→ YOUR TASK
In the records below, the line containing "Français (387, 2240)" is the first to keep. Retype it and all later lines exactly, through the end.

→ INPUT DATA

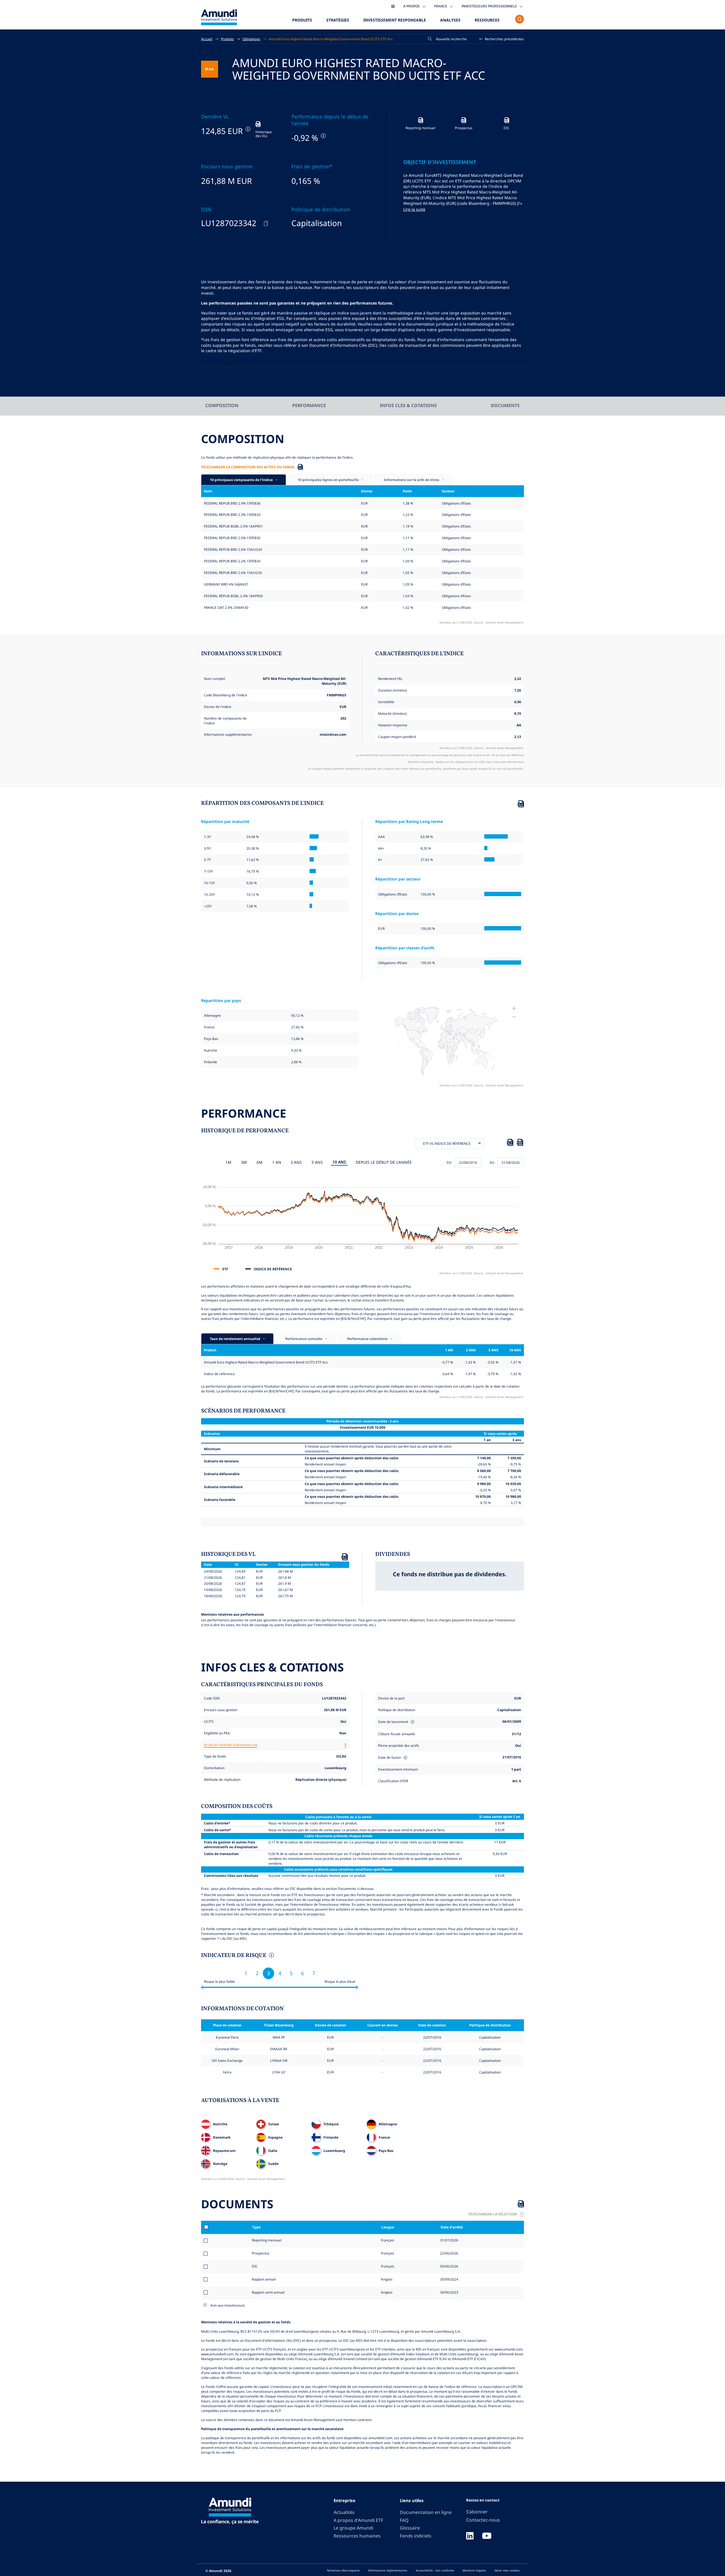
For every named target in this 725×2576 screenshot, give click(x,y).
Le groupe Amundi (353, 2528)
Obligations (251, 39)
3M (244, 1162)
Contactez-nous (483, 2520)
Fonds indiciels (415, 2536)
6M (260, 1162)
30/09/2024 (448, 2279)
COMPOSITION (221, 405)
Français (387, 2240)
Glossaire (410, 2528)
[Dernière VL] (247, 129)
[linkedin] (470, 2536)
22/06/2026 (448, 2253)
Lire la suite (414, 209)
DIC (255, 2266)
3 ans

→ EXERCISE ANSWER
Français (387, 2240)
Glossaire (410, 2528)
[Dernière VL] (247, 129)
[linkedin] (470, 2536)
22/06/2026 (448, 2253)
Lire la suite (414, 209)
DIC (255, 2266)
3 ans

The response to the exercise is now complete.